L’Università di Bologna ha inventato un nuovo materiale biologico, ma riprodotto in laboratorio. Sfruttando le caratteristiche naturali di un organismo marino unicellulare, la foraminifera Amphistrigina lessoni, un gruppo di ricercatori guidato da studiosi dell’Alma Mater è riuscito per la prima volta a sintetizzare un nuovo biomateriale a base di carbonato di calcio e arricchito con nano-particelle magnetiche. Gli autori della ricerca, presentata sulla rivista scientifiva “Materials Horizons” e coordinata dal professore dell’Università di Bologna Giuseppe Falini, non hanno tentato di imitare i processi naturali, ma hanno provato a sfruttarli per produrre nuovi materiali.  

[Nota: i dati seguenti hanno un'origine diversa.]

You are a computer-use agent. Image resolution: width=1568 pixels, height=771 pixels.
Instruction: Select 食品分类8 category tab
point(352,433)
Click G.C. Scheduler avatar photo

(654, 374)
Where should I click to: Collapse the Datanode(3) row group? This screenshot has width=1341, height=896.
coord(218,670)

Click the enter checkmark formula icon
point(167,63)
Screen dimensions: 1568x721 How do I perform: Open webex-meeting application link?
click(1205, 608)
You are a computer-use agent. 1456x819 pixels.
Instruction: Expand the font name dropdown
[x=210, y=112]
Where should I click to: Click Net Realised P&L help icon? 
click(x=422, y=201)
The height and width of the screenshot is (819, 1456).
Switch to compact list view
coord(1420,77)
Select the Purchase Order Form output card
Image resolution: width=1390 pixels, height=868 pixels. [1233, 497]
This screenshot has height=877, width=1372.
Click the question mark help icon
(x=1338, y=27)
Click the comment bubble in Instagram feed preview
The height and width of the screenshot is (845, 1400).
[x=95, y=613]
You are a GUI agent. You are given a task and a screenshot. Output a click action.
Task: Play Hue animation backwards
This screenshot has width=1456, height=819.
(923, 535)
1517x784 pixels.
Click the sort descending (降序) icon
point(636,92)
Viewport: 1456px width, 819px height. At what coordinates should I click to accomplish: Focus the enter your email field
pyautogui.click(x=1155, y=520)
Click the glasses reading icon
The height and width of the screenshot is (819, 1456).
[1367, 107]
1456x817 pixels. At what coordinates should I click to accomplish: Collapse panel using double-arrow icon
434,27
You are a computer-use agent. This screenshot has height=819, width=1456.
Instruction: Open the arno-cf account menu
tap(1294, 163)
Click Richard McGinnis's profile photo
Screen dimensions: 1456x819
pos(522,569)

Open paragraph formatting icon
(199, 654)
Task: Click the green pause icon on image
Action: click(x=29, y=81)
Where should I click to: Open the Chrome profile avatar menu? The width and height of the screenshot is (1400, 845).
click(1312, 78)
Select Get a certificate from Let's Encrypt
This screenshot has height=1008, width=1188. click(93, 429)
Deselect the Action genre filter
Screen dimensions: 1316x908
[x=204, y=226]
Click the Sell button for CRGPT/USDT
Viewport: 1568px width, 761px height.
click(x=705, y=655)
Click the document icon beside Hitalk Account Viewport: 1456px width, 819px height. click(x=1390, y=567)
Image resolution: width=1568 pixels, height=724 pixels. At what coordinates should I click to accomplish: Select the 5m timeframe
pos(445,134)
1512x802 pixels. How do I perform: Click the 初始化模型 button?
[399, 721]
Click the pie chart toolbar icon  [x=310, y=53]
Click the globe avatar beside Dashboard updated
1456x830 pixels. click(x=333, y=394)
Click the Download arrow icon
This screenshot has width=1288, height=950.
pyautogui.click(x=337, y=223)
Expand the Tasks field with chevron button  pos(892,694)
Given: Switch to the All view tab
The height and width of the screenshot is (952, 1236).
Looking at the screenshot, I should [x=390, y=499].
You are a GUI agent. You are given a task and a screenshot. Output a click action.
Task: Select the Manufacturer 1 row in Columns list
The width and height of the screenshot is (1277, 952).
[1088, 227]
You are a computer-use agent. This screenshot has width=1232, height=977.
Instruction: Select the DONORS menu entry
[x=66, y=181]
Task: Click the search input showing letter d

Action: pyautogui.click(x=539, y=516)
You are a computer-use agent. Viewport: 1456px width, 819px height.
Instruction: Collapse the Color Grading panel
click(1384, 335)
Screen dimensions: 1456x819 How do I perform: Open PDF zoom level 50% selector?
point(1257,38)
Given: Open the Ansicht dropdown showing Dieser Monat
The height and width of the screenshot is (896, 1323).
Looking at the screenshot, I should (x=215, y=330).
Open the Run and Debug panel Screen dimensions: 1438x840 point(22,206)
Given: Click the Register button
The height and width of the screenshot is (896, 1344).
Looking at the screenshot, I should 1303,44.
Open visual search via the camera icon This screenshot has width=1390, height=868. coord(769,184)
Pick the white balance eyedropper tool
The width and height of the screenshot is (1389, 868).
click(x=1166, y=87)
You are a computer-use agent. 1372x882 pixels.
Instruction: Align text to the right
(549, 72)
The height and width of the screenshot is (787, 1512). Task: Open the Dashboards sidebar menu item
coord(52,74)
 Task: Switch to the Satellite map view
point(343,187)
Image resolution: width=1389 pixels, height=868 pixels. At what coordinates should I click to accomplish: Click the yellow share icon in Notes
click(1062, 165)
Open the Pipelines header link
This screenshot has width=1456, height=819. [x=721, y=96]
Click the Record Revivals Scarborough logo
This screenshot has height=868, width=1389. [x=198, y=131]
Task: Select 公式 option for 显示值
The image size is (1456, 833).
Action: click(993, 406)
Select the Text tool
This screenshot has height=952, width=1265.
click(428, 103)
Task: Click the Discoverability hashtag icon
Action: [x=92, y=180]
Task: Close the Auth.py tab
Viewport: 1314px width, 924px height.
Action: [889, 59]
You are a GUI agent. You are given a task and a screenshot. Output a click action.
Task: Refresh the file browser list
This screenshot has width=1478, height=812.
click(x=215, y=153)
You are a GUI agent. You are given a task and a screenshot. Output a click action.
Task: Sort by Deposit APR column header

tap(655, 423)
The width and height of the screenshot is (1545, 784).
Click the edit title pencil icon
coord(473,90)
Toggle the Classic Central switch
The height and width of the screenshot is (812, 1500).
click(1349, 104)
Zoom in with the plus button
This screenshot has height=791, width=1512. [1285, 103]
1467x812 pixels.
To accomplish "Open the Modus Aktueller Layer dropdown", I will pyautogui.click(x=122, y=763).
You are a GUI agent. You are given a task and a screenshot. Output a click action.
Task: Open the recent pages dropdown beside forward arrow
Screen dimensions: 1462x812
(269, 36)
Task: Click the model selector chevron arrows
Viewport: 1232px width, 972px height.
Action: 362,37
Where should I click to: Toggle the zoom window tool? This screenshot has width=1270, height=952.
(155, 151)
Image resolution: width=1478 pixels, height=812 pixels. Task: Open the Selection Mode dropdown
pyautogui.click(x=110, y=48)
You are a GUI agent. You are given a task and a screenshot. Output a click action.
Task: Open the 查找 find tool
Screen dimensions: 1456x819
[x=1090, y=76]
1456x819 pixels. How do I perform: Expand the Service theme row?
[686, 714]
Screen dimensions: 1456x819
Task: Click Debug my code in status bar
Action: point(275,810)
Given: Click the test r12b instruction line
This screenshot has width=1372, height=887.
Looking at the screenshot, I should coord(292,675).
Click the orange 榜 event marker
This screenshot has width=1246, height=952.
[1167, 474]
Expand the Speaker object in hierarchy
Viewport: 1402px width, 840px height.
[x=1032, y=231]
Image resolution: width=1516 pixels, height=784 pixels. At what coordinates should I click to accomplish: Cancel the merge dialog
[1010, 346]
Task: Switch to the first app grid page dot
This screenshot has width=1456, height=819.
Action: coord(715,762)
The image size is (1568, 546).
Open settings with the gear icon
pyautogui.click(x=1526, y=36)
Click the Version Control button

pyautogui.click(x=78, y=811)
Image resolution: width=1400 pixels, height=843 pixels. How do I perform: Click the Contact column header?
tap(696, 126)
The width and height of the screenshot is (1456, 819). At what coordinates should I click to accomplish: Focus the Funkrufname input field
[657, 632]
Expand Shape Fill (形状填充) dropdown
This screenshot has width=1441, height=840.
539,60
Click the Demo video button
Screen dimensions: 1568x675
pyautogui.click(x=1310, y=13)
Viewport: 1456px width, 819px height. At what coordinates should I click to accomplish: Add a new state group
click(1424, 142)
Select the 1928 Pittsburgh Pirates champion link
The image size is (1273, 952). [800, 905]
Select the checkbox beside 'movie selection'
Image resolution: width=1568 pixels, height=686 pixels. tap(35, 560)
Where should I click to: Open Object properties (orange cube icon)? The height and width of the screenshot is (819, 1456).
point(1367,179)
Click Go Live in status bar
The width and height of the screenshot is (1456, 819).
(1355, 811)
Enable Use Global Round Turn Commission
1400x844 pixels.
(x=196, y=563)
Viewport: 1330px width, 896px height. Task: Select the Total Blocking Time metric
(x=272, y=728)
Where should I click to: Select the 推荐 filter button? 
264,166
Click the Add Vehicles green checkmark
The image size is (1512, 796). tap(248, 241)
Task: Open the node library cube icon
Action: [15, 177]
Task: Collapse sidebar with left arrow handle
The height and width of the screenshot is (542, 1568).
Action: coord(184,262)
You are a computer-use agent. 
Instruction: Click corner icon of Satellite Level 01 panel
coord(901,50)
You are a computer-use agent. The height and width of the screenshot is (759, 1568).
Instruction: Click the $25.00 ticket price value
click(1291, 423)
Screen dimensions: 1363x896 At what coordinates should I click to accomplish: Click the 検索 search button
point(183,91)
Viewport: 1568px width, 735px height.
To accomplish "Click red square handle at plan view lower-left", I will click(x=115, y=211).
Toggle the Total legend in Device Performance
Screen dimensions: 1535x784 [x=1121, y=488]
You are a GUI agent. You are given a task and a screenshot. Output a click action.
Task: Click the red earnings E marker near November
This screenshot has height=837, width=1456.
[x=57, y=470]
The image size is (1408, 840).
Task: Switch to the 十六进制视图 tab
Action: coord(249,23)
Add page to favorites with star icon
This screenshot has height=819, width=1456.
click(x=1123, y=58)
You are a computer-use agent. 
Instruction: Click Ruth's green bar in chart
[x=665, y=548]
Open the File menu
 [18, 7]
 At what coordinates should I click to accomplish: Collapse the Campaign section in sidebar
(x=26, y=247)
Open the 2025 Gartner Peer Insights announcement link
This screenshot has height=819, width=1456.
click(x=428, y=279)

Per questo nuovo biomateriale, tutto parte dalla foraminifera Amphistrigina lessoni, un organismo marino unicellulare capace di produrre uno scheletro composto di carbonato di calcio. Sfruttando questa abilità naturale, i ricercatori sono riusciti ad utilizzare la foraminifera come bioreattore per produrre cristalli bionici di carbonato di calcio arricchiti con nano-particelle magnetiche. «Abbiamo voluto studiare se la presenza di un additivo nel mezzo utilizzato per la crescita degli organismi consentisse di sintetizzare cristalli ibridi di calcite e additivo, con caratteristiche non ottenibili tramite la sola sintesi chimica in laboratorio», ha detto il prof Falini. 

«Sfruttando il processo di biomineralizzazione delle foraminifere siamo riusciti a fare in modo che all’interno dello scheletro venissero intrappolate particelle magnetiche. In questo modo, è stato possibile sintetizzare un nuovo materiale a base di carbonato di calcio che può essere controllato applicando un campo magnetico esterno», ha spiegato Giulia Magnabosco, prima autrice dello studio. La ricerca è stata condotta insieme a Simona Fermani e Matteo Calvaresi del dipartimento di Chimica “Giacomo Ciamician” dell’Università di Bologna.

Hanno collaborato, inoltre, Vittorio Franco CorticelliMeganne Christian e Vittorio Morandi dell’Istituto per la microelettronica e microsistemi (IMM) del CNR di Bologna, con Cristiano Albonetti dell’Istituto per lo studio dei materiali nanostrutturati (ISMN) del CNR di Bologna e con Hagar Hauzer e Jonathan Erez della Hebrew University of Jerusalem.